There is plenty of competition for spots throughout the side, with positions such as prop, midfield and the outside backs particularly log-jammed as World Cup contenders battle it out against one another in Super Rugby for a ticket to Japan.
However, it is the role of blindside flanker that has Hansen most concerned in the lead-up to the global showpiece event.
The All Blacks are yet to find a long-term replacement for veteran Jerome Kaino, who played the last of his 81 tests against the British and Irish Lions in 2017 before departing to Toulouse last year.
Liam Squire has been seen as Kaino’s most likely successor since then, playing in 15 tests in that timeframe, but the challenges of Vaea Fifita (eight tests) and Shannon Frizell (four) have complicated selection matters for Hansen.
With no clear favourite to start in the number six jersey, Hansen told Newstalk ZB that he hoped someone would stake a claim for the starting role before the tournament commences in September.
“We’d like to really establish someone in JK’s old role at six,” he said.
“Liam Squire’s done a really good job there but he’s been injured. We’ve got Shannon, we’ve got Vaea, and Akira’s starting to play well for the Blues after a good season with Auckland.
“There’s people putting their hand up, but they’re probably not as established as we’d like going into a World Cup.”
Squire is working through an ongoing hip injury, and should be available for Super Rugby selection in a couple weeks’ time, while Frizell and Ioane have been standouts in the competition’s opening rounds for the Highlanders and Blues, respectively.
Hansen said that given the lack of established squad members in comparison to previous World Cup cycles, there is potential to for a bolter to be selected in the same ilk that Nehe Milner-Skudder was plucked from obscurity to star in 2015.
“This year, probably more than previous tournaments, there’s room, because we’ve got some important decisions to make in certain positions, it’s going to be about who puts their hands up and does it.

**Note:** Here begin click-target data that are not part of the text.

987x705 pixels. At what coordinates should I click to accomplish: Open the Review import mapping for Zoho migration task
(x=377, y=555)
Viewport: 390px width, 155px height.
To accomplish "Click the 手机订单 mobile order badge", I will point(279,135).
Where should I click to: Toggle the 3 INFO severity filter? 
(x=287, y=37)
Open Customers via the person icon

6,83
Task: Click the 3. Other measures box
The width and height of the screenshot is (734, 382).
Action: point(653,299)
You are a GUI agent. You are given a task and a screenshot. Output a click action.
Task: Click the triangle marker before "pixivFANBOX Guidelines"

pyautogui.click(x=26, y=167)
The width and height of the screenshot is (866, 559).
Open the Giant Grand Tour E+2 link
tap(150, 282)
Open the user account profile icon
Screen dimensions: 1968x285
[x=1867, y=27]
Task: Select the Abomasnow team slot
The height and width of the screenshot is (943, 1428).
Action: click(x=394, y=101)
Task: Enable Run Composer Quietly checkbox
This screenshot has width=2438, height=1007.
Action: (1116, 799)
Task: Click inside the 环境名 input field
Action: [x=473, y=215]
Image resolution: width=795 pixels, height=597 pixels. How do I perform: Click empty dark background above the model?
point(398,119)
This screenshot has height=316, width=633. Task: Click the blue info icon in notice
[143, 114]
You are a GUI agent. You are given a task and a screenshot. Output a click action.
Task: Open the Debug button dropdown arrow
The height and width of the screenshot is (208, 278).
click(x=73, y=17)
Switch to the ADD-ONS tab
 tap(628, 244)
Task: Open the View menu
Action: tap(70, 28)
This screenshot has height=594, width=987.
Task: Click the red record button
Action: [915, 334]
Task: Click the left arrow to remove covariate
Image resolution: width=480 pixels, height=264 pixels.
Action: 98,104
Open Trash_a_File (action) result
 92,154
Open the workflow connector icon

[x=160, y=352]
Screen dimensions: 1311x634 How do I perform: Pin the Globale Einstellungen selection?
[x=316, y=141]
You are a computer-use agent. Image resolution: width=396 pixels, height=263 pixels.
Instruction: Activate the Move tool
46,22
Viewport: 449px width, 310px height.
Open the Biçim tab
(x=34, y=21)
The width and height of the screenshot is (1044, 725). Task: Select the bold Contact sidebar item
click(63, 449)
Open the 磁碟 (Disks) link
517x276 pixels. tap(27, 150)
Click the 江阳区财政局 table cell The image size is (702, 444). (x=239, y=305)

In a couple of positions we probably don’t have as many [options] as we’d like.
“We’re still open to adding more names to [our selection discussions] as we watch Super Rugby. Most New Zealanders could pick 25 or so [of the World Cup squad], but it’s getting that last six or seven players right, that’s the difficult part and the art of a good selector.
“We’ve got good flexibility around what we want to select – the type of player we think we’re going to need for the tournament, they’ve got to be good athletes and have great mental fortitude, but they’ve also got to be able to do their job at a really high level. There’s no stone being left unturned.”
Hansen’s selection process will include more scrutiny being applied in the final rounds and play-offs of Super Rugby, with the ability to handle high-pressure situations playing a key role in uncovering a potential World Cup bolter.
“We’re looking for people who can show you, particularly in the business end of Super Rugby, that they can cope with the heat of the fire and the pressure that comes with it,” he said.
“That’s why the latter games of the tournament are so important because that’s when the pressure is really on.
“That will show you how they cope, but it’s another level when you get to the All Blacks, you haven’t just got your franchise looking at you, you’ve got the whole nation.
“For some, it can be overwhelming, and you’ve got to take the time with them so they can grow and learn to cope with it.”